What is needed
Copy every line of the records below word for word, without changing anything.

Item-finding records
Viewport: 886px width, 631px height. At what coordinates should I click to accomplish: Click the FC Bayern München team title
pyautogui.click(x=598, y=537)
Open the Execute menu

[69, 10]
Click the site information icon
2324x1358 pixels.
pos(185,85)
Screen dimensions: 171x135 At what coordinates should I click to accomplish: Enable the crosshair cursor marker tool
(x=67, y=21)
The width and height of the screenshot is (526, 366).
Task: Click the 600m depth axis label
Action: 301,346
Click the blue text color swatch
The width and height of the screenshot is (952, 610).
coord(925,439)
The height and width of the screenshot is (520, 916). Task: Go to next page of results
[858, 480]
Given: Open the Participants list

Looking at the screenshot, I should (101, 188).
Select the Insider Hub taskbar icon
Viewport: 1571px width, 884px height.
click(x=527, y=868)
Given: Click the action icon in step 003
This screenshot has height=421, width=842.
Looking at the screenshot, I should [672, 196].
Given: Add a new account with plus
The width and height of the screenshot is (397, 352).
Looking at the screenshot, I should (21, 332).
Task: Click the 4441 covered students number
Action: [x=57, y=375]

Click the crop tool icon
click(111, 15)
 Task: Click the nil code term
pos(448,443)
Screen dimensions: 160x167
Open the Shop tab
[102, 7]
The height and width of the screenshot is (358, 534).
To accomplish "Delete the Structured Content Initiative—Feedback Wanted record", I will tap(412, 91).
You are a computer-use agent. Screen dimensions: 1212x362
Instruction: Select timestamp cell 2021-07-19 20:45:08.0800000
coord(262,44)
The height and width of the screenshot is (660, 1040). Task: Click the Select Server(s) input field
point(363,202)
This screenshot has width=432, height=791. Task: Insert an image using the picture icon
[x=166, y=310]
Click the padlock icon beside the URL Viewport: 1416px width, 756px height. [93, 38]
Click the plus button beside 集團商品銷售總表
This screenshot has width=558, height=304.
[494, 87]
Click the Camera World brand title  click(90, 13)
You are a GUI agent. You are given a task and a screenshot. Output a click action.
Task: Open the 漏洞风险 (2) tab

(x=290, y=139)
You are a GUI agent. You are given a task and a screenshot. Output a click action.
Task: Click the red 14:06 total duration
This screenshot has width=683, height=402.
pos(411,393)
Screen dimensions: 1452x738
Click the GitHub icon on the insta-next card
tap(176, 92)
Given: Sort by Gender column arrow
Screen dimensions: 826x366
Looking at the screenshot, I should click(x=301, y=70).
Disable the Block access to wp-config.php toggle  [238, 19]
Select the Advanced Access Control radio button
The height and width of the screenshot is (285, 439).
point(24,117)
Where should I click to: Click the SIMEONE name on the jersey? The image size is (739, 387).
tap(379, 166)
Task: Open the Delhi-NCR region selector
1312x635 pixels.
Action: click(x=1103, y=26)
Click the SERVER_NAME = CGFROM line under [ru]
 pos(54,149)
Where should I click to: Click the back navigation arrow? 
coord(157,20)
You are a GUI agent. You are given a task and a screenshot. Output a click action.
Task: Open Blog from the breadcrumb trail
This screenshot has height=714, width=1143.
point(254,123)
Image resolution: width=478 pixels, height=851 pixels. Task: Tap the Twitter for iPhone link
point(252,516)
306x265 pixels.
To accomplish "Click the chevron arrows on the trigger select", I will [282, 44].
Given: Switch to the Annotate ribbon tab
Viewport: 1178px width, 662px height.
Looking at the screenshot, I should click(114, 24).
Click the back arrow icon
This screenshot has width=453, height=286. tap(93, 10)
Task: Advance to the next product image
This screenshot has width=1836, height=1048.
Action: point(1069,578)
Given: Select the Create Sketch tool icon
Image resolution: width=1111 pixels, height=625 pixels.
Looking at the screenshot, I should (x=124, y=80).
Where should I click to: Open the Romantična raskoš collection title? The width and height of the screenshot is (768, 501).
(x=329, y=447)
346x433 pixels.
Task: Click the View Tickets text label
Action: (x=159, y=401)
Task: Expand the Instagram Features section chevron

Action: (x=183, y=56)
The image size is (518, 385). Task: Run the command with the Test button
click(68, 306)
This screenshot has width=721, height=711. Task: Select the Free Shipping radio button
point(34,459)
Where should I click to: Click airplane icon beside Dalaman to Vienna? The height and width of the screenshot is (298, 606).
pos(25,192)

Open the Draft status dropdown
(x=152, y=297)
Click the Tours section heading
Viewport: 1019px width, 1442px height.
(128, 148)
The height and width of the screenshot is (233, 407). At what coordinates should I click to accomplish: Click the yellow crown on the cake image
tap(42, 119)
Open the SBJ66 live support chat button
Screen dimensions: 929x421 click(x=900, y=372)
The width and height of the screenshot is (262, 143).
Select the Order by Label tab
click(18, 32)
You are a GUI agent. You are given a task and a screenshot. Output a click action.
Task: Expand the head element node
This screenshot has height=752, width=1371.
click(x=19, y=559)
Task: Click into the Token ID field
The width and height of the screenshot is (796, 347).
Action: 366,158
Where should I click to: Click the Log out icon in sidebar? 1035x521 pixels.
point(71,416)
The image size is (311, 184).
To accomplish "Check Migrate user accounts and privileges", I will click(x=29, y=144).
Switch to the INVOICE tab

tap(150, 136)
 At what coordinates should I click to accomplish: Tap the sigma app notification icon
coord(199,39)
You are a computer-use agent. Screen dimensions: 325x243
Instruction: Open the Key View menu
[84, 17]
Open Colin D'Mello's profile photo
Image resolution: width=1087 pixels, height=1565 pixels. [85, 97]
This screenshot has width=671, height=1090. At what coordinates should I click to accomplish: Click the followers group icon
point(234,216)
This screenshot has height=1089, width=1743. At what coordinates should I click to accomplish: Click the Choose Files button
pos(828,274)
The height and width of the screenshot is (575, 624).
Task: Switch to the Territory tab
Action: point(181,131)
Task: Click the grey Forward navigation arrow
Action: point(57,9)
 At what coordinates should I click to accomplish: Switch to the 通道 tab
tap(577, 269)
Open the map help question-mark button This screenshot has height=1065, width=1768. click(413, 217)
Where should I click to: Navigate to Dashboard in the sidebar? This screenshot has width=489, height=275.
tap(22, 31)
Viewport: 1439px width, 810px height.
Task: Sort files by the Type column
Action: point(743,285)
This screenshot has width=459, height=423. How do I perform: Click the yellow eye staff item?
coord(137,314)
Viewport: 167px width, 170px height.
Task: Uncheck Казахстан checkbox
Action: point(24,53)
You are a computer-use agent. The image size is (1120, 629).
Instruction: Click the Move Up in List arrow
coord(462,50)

Solution to this task
Viewport: 886px width, 631px height. At what coordinates should I click to accomplish: Click the FC Bayern München team title
pyautogui.click(x=598, y=537)
Open the Execute menu

[69, 10]
Click the site information icon
2324x1358 pixels.
pos(185,85)
Screen dimensions: 171x135 At what coordinates should I click to accomplish: Enable the crosshair cursor marker tool
(x=67, y=21)
The width and height of the screenshot is (526, 366).
Task: Click the 600m depth axis label
Action: 301,346
Click the blue text color swatch
The width and height of the screenshot is (952, 610).
coord(925,439)
The height and width of the screenshot is (520, 916). Task: Go to next page of results
[858, 480]
Given: Open the Participants list

Looking at the screenshot, I should (101, 188).
Select the Insider Hub taskbar icon
Viewport: 1571px width, 884px height.
click(x=527, y=868)
Given: Click the action icon in step 003
This screenshot has height=421, width=842.
Looking at the screenshot, I should [672, 196].
Given: Add a new account with plus
The width and height of the screenshot is (397, 352).
Looking at the screenshot, I should (21, 332).
Task: Click the 4441 covered students number
Action: [x=57, y=375]

Click the crop tool icon
click(111, 15)
 Task: Click the nil code term
pos(448,443)
Screen dimensions: 160x167
Open the Shop tab
[102, 7]
The height and width of the screenshot is (358, 534).
To accomplish "Delete the Structured Content Initiative—Feedback Wanted record", I will tap(412, 91).
You are a computer-use agent. Screen dimensions: 1212x362
Instruction: Select timestamp cell 2021-07-19 20:45:08.0800000
coord(262,44)
The height and width of the screenshot is (660, 1040). Task: Click the Select Server(s) input field
point(363,202)
This screenshot has width=432, height=791. Task: Insert an image using the picture icon
[x=166, y=310]
Click the padlock icon beside the URL Viewport: 1416px width, 756px height. [93, 38]
Click the plus button beside 集團商品銷售總表
This screenshot has width=558, height=304.
[494, 87]
Click the Camera World brand title  click(90, 13)
You are a GUI agent. You are given a task and a screenshot. Output a click action.
Task: Open the 漏洞风险 (2) tab

(x=290, y=139)
You are a GUI agent. You are given a task and a screenshot. Output a click action.
Task: Click the red 14:06 total duration
This screenshot has width=683, height=402.
pos(411,393)
Screen dimensions: 1452x738
Click the GitHub icon on the insta-next card
tap(176, 92)
Given: Sort by Gender column arrow
Screen dimensions: 826x366
Looking at the screenshot, I should click(x=301, y=70).
Disable the Block access to wp-config.php toggle  [238, 19]
Select the Advanced Access Control radio button
The height and width of the screenshot is (285, 439).
point(24,117)
Where should I click to: Click the SIMEONE name on the jersey? The image size is (739, 387).
tap(379, 166)
Task: Open the Delhi-NCR region selector
1312x635 pixels.
Action: click(x=1103, y=26)
Click the SERVER_NAME = CGFROM line under [ru]
 pos(54,149)
Where should I click to: Click the back navigation arrow? 
coord(157,20)
You are a GUI agent. You are given a task and a screenshot. Output a click action.
Task: Open Blog from the breadcrumb trail
This screenshot has height=714, width=1143.
point(254,123)
Image resolution: width=478 pixels, height=851 pixels. Task: Tap the Twitter for iPhone link
point(252,516)
306x265 pixels.
To accomplish "Click the chevron arrows on the trigger select", I will [282, 44].
Given: Switch to the Annotate ribbon tab
Viewport: 1178px width, 662px height.
Looking at the screenshot, I should click(114, 24).
Click the back arrow icon
This screenshot has width=453, height=286. tap(93, 10)
Task: Advance to the next product image
This screenshot has width=1836, height=1048.
Action: point(1069,578)
Given: Select the Create Sketch tool icon
Image resolution: width=1111 pixels, height=625 pixels.
Looking at the screenshot, I should (x=124, y=80).
Where should I click to: Open the Romantična raskoš collection title? The width and height of the screenshot is (768, 501).
(x=329, y=447)
346x433 pixels.
Task: Click the View Tickets text label
Action: (x=159, y=401)
Task: Expand the Instagram Features section chevron

Action: (x=183, y=56)
The image size is (518, 385). Task: Run the command with the Test button
click(68, 306)
This screenshot has width=721, height=711. Task: Select the Free Shipping radio button
point(34,459)
Where should I click to: Click airplane icon beside Dalaman to Vienna? The height and width of the screenshot is (298, 606).
pos(25,192)

Open the Draft status dropdown
(x=152, y=297)
Click the Tours section heading
Viewport: 1019px width, 1442px height.
(128, 148)
The height and width of the screenshot is (233, 407). At what coordinates should I click to accomplish: Click the yellow crown on the cake image
tap(42, 119)
Open the SBJ66 live support chat button
Screen dimensions: 929x421 click(x=900, y=372)
The width and height of the screenshot is (262, 143).
Select the Order by Label tab
click(18, 32)
You are a GUI agent. You are given a task and a screenshot. Output a click action.
Task: Expand the head element node
This screenshot has height=752, width=1371.
click(x=19, y=559)
Task: Click into the Token ID field
The width and height of the screenshot is (796, 347).
Action: 366,158
Where should I click to: Click the Log out icon in sidebar? 1035x521 pixels.
point(71,416)
The image size is (311, 184).
To accomplish "Check Migrate user accounts and privileges", I will click(x=29, y=144).
Switch to the INVOICE tab

tap(150, 136)
 At what coordinates should I click to accomplish: Tap the sigma app notification icon
coord(199,39)
You are a computer-use agent. Screen dimensions: 325x243
Instruction: Open the Key View menu
[84, 17]
Open Colin D'Mello's profile photo
Image resolution: width=1087 pixels, height=1565 pixels. [85, 97]
This screenshot has width=671, height=1090. At what coordinates should I click to accomplish: Click the followers group icon
point(234,216)
This screenshot has height=1089, width=1743. At what coordinates should I click to accomplish: Click the Choose Files button
pos(828,274)
The height and width of the screenshot is (575, 624).
Task: Switch to the Territory tab
Action: point(181,131)
Task: Click the grey Forward navigation arrow
Action: point(57,9)
 At what coordinates should I click to accomplish: Switch to the 通道 tab
tap(577, 269)
Open the map help question-mark button This screenshot has height=1065, width=1768. click(413, 217)
Where should I click to: Navigate to Dashboard in the sidebar? This screenshot has width=489, height=275.
tap(22, 31)
Viewport: 1439px width, 810px height.
Task: Sort files by the Type column
Action: point(743,285)
This screenshot has width=459, height=423. How do I perform: Click the yellow eye staff item?
coord(137,314)
Viewport: 167px width, 170px height.
Task: Uncheck Казахстан checkbox
Action: point(24,53)
You are a computer-use agent. The image size is (1120, 629).
Instruction: Click the Move Up in List arrow
coord(462,50)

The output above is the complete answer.